→ What the task asks
Without the pictures, retype exactly the lines from the top of the entries below through the line that contains "Privacy Policy (172, 1405)".

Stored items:
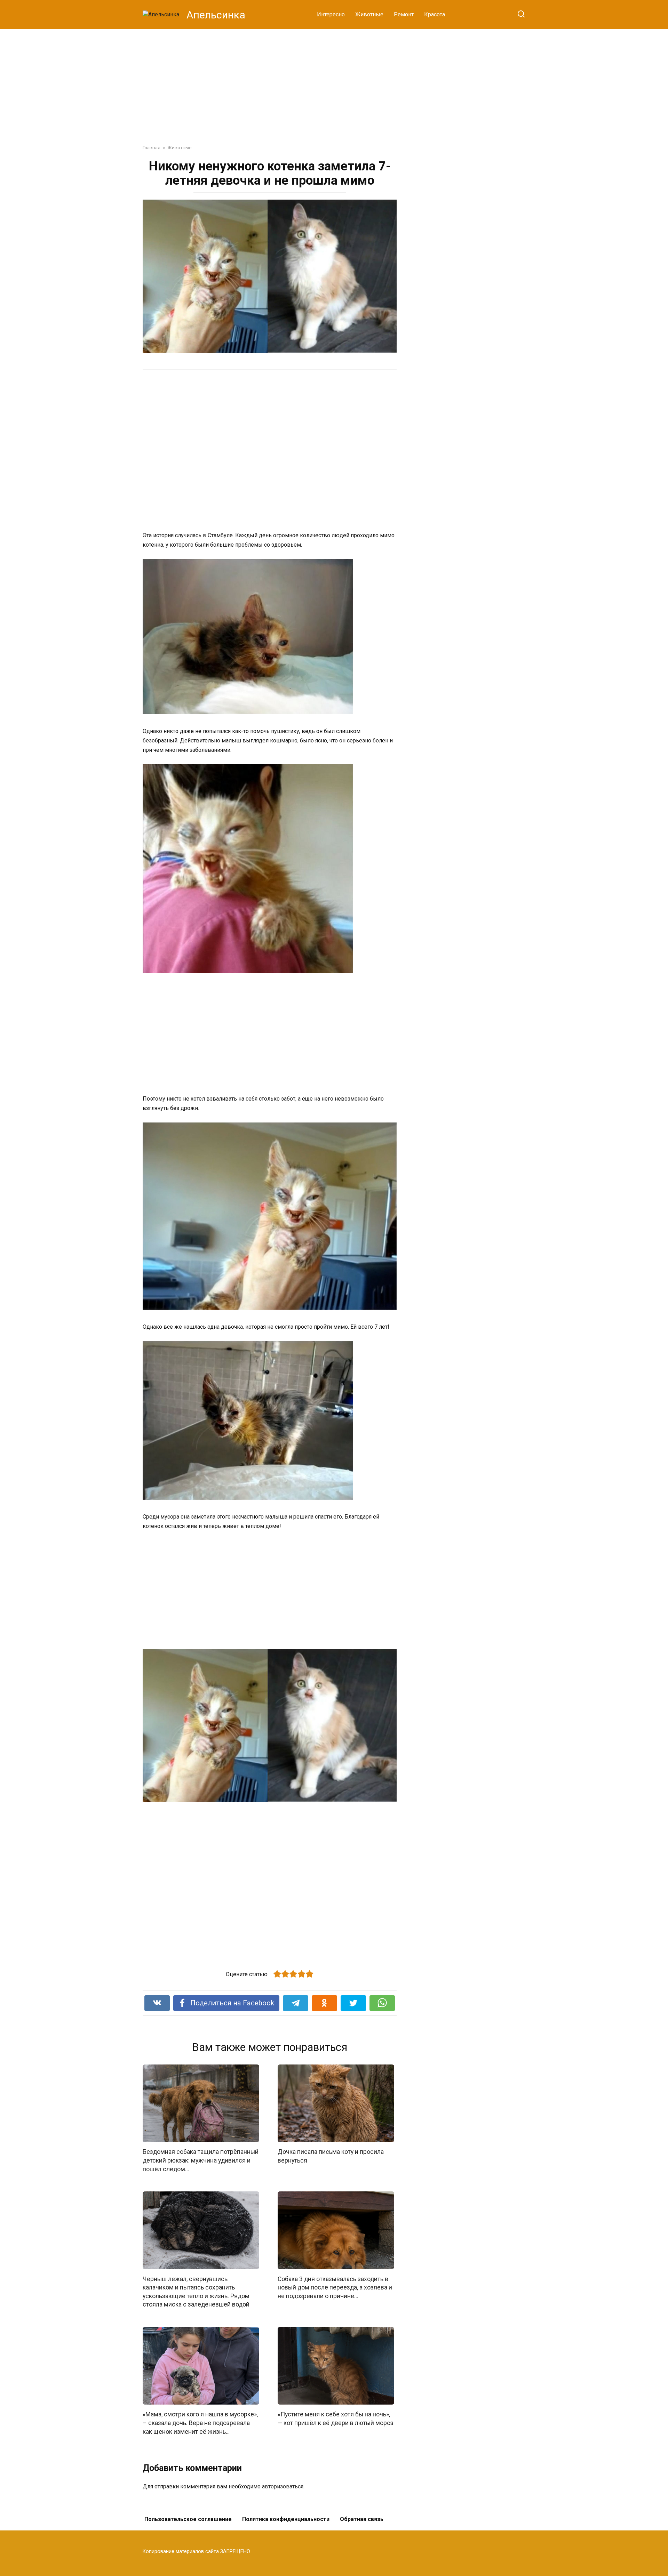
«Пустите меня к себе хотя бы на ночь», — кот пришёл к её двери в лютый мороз (335, 2418)
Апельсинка (215, 15)
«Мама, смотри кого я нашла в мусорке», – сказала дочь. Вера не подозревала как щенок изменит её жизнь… (200, 2423)
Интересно (331, 14)
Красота (434, 14)
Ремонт (404, 14)
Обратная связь (361, 2519)
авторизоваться (282, 2486)
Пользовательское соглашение (188, 2519)
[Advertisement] (334, 81)
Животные (369, 14)
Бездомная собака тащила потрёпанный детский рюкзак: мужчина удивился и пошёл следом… (201, 2160)
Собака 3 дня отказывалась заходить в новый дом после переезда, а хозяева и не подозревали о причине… (335, 2287)
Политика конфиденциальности (285, 2519)
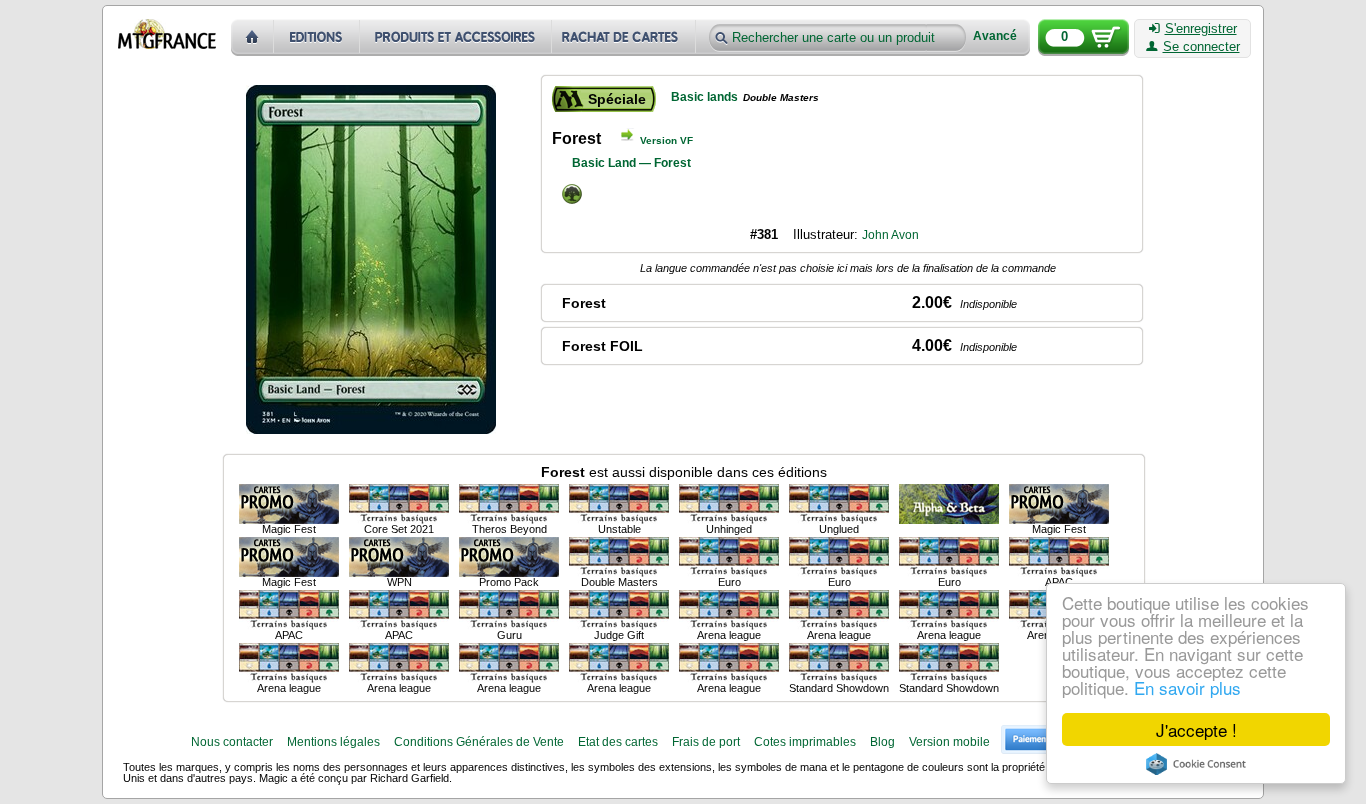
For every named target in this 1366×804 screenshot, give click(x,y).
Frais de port (706, 742)
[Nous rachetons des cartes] (625, 37)
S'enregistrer (1201, 29)
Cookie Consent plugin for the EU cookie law (1196, 764)
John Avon (890, 235)
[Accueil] (252, 37)
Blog (882, 742)
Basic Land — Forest (631, 163)
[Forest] (289, 504)
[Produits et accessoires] (456, 37)
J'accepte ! (1196, 729)
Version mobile (949, 742)
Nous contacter (232, 742)
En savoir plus (1187, 687)
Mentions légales (333, 742)
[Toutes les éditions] (317, 37)
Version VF (666, 140)
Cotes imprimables (805, 742)
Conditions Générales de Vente (479, 742)
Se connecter (1201, 47)
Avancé (995, 36)
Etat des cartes (618, 742)
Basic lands (704, 97)
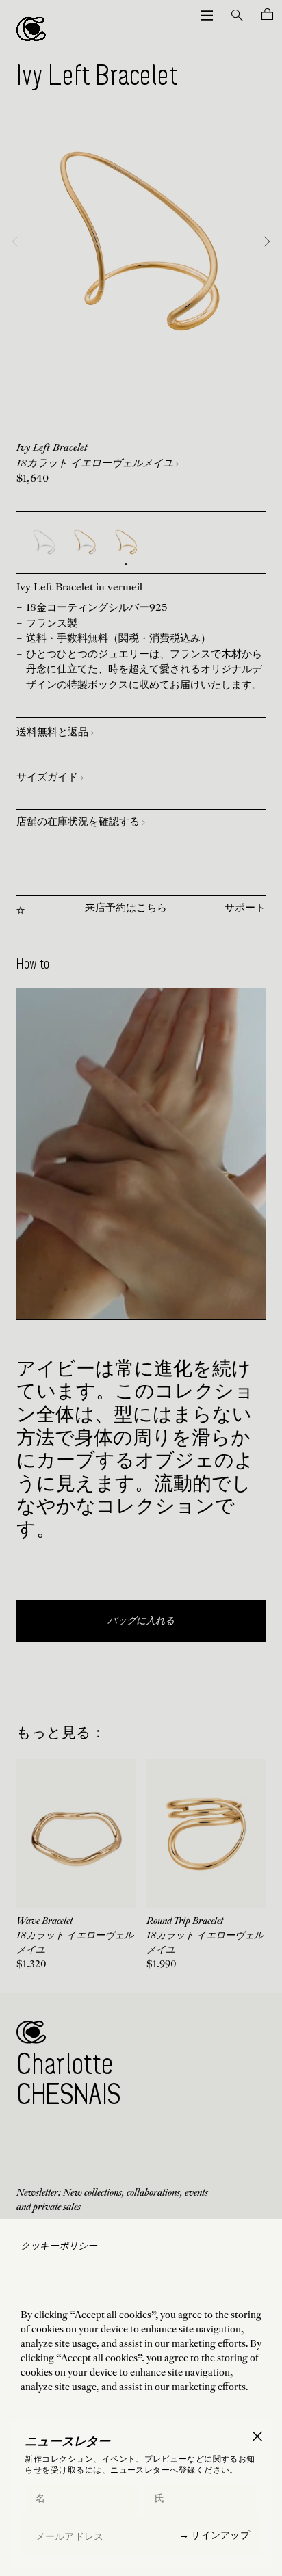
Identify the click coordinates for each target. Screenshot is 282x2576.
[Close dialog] (257, 2436)
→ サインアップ (214, 2534)
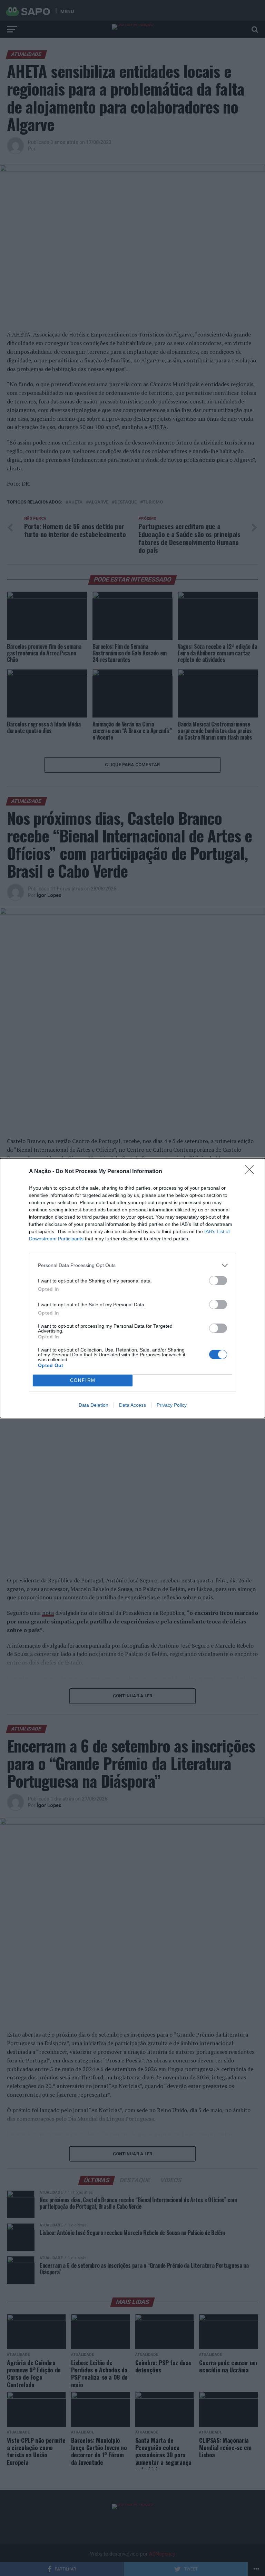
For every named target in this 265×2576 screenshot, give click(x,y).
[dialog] (132, 1288)
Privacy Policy (172, 1405)
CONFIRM (83, 1380)
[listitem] (132, 1265)
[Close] (251, 1171)
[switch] (218, 1280)
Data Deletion (93, 1405)
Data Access (132, 1405)
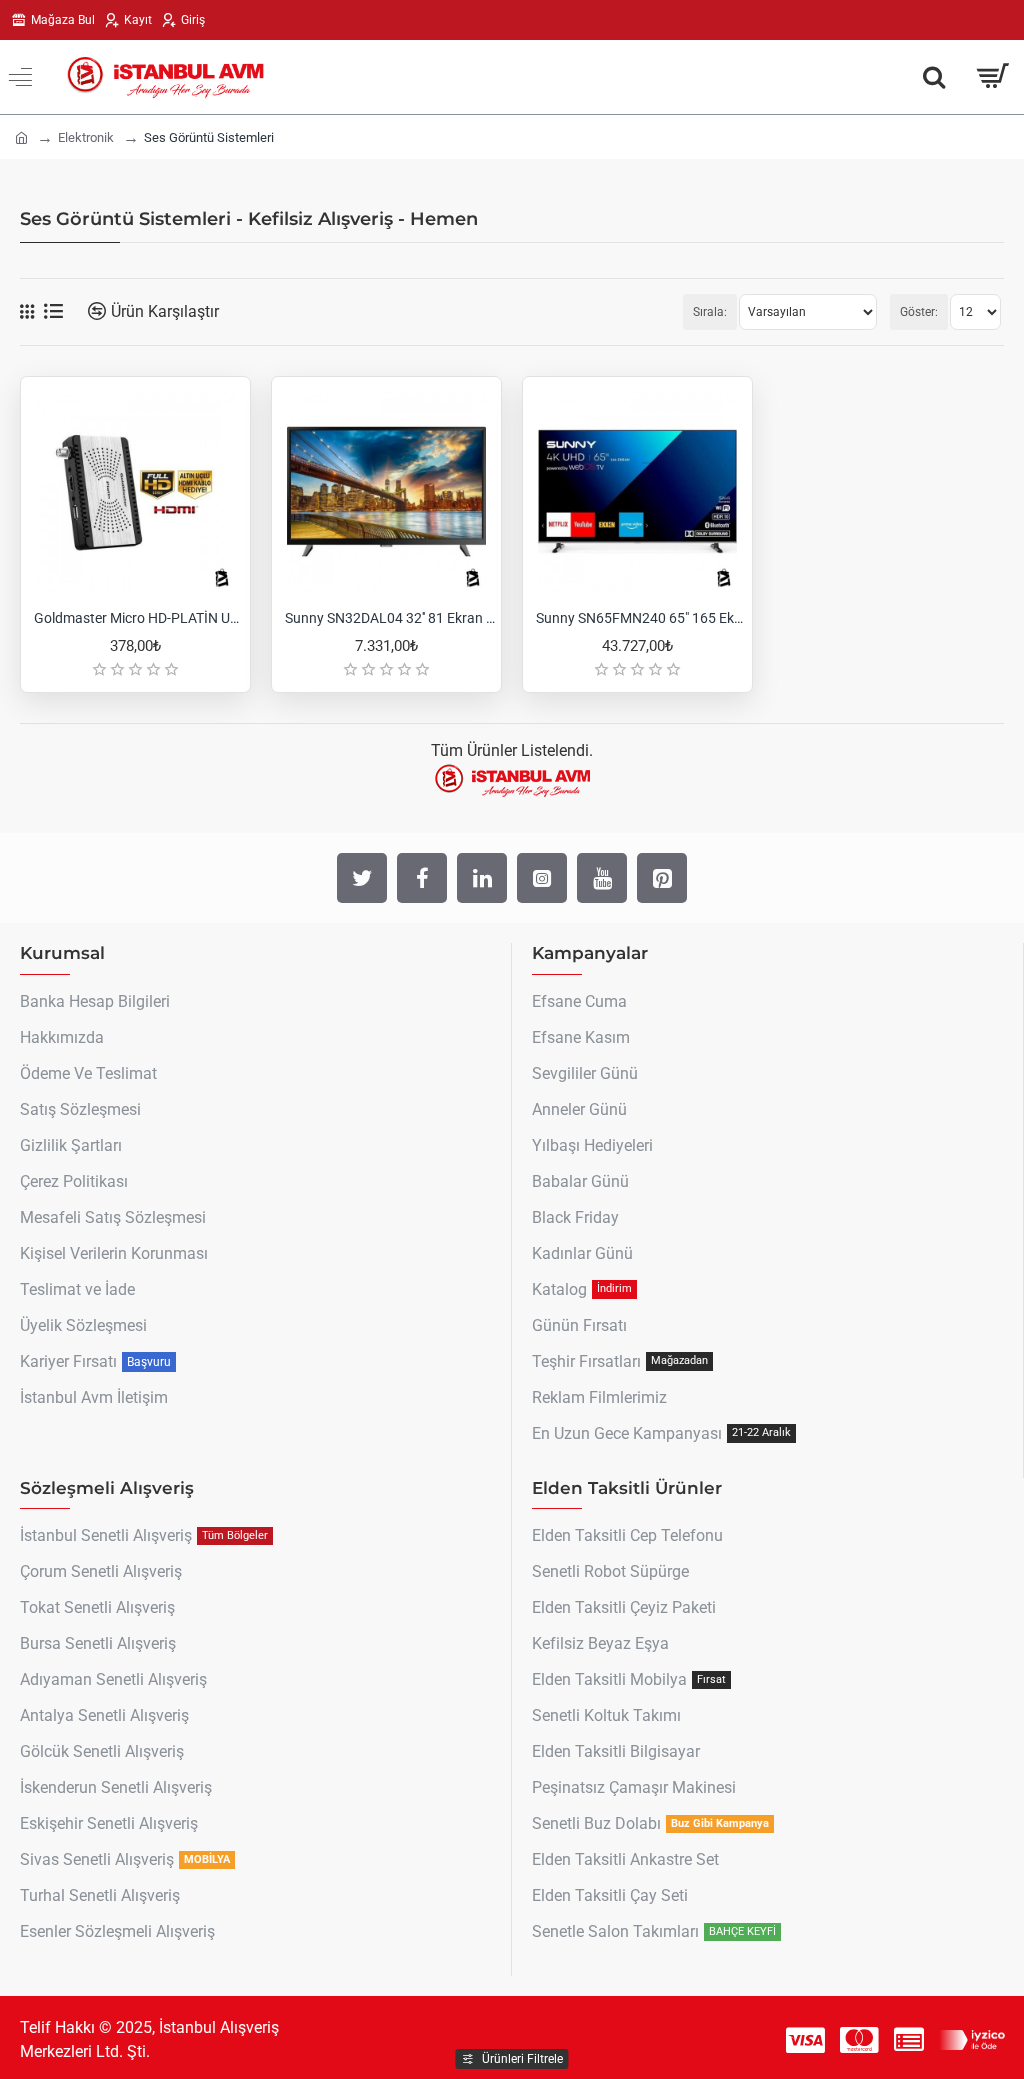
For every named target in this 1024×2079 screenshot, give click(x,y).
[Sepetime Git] (991, 77)
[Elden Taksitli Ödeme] (909, 2040)
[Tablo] (27, 312)
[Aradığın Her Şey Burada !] (934, 77)
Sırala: (710, 312)
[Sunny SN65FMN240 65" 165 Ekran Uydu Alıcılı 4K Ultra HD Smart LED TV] (637, 491)
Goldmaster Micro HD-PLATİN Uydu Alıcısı (139, 618)
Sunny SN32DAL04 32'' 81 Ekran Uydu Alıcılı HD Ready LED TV (390, 618)
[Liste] (53, 311)
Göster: (919, 312)
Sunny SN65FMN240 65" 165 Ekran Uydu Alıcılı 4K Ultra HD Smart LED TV (641, 618)
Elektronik (86, 137)
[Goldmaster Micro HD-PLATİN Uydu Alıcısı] (135, 491)
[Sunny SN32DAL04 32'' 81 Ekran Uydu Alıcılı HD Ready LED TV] (386, 491)
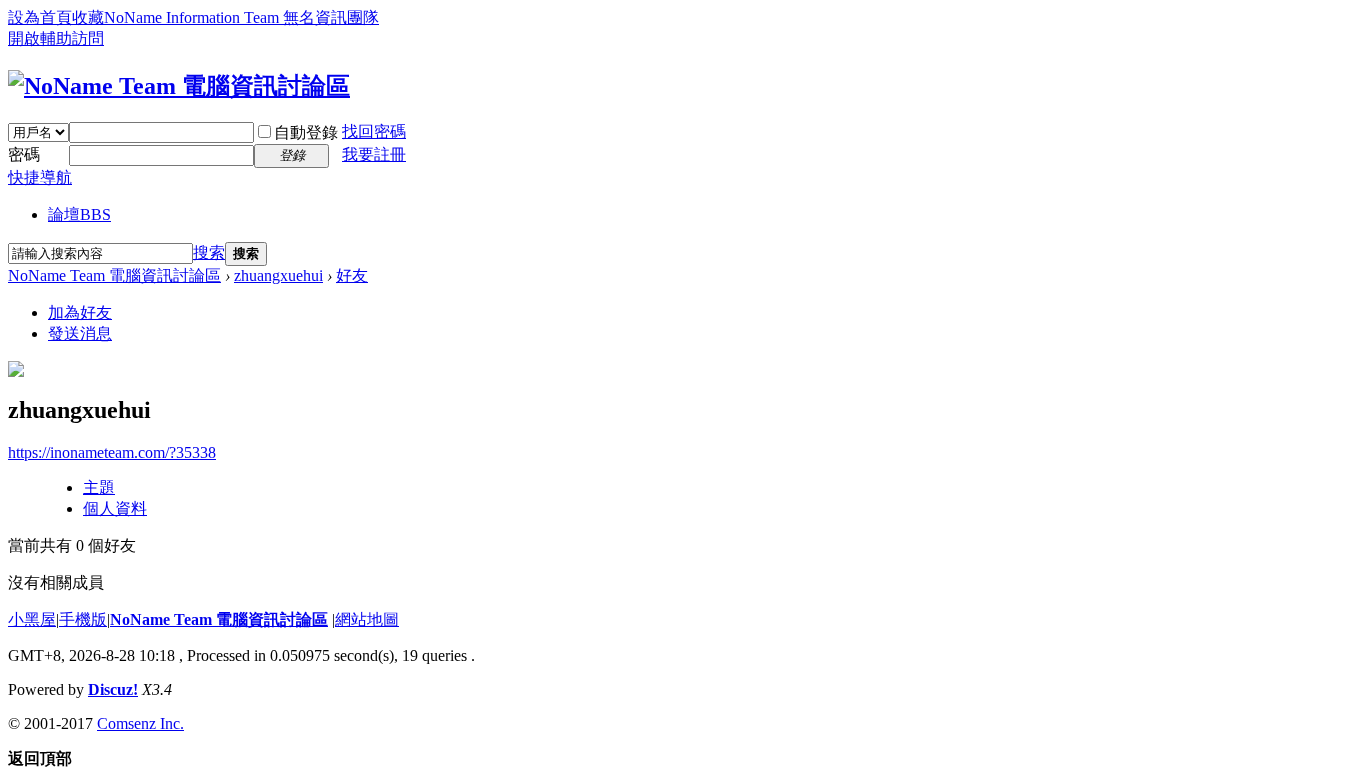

→ Response for this exercise
«Пустите меня к себе хотя бы на ночь», — кот пришёл к её двери в лютый мороз (335, 2418)
Апельсинка (215, 15)
«Мама, смотри кого я нашла в мусорке», – сказала дочь. Вера не подозревала как щенок изменит её жизнь… (200, 2423)
Интересно (331, 14)
Красота (434, 14)
Ремонт (404, 14)
Обратная связь (361, 2519)
авторизоваться (282, 2486)
Пользовательское соглашение (188, 2519)
[Advertisement] (334, 81)
Животные (369, 14)
Бездомная собака тащила потрёпанный детский рюкзак: мужчина удивился и пошёл следом… (201, 2160)
Собака 3 дня отказывалась заходить в новый дом после переезда, а хозяева и не подозревали о причине… (335, 2287)
Политика конфиденциальности (285, 2519)
For every named target in this 1366×804 screenshot, give click(x,y).
Frais de port (706, 742)
[Nous rachetons des cartes] (625, 37)
S'enregistrer (1201, 29)
Cookie Consent plugin for the EU cookie law (1196, 764)
John Avon (890, 235)
[Accueil] (252, 37)
Blog (882, 742)
Basic Land — Forest (631, 163)
[Forest] (289, 504)
[Produits et accessoires] (456, 37)
J'accepte ! (1196, 729)
Version mobile (949, 742)
Nous contacter (232, 742)
En savoir plus (1187, 687)
Mentions légales (333, 742)
[Toutes les éditions] (317, 37)
Version VF (666, 140)
Cotes imprimables (805, 742)
Conditions Générales de Vente (479, 742)
Se connecter (1201, 47)
Avancé (995, 36)
Etat des cartes (618, 742)
Basic lands (704, 97)
Identify the click coordinates for each target. Screenshot is 282x2576.
[Close dialog] (257, 2436)
→ サインアップ (214, 2534)
For every named target in this 265×2576 screenshot, give click(x,y).
[dialog] (132, 1288)
Privacy Policy (172, 1405)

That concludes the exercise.